L’assassinat de Samuel Paty le 16 octobre 2020 est un événement sans précédent dans l’histoire éducative et politique de France : le meurtre prémédité d’un enseignant par un islamiste radical. Signe de l’ampleur du choc, cet acte terroriste a déjà suscité un grand nombre d’articles et de publications, centrés pour la plupart sur l’engrenage qui a conduit au drame, sur le travail policier et judiciaire qui a suivi.
Paradoxalement, les réactions des enseignants et de la communauté éducative en général ont été beaucoup moins traitées. Pour comprendre ce que la mort de notre collègue a signifié pour les acteurs d’une école touchée en son cœur même – l’acte d’enseigner – nous avons mené une enquête pluridisciplinaire (croisant sciences de l’éducation, histoire, science politique, sociologie), à la fois qualitative et quantitative, publiée en octobre 2024 sous le titre Une école sous le choc ? (éd. Le bord de l’eau).
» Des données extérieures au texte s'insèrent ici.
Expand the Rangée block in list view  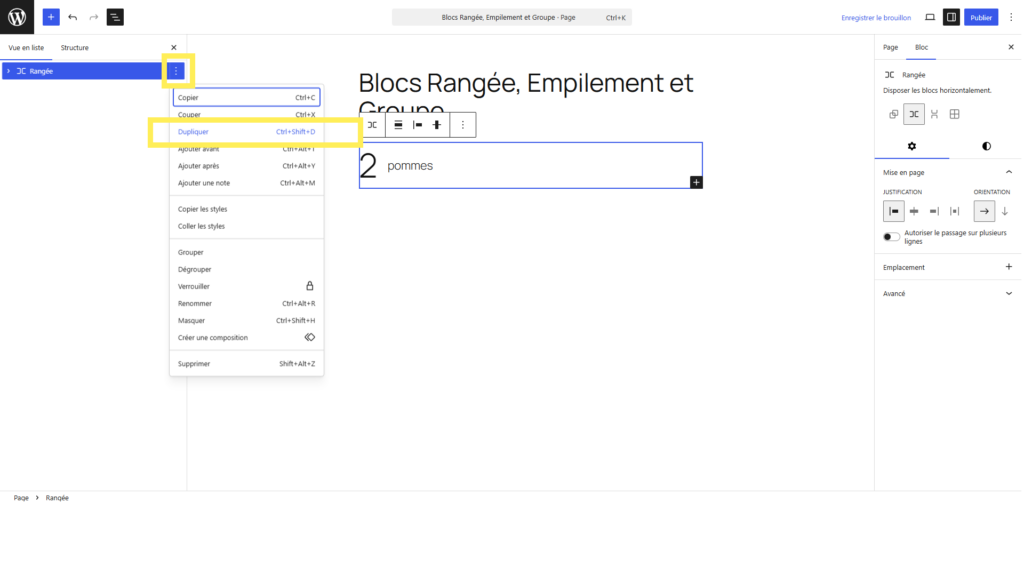(8, 71)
Travailler sur cette question ne constitue pas qu’une simple étude. Cela renvoie aussi à nos propres vécus professionnels et à nos thématiques de recherches. Nous avons tous deux été enseignants d’histoire-géographie, appartenant à la même génération que Samuel Paty. En tant qu’universitaires, nous travaillions déjà, chacun de notre côté, sur différents sujets dits sensibles : les réactions du monde scolaire aux attentats de 2015, les rapports entre jeunes, religieux et système éducatif, ou les reconfigurations de la laïcité à l’école.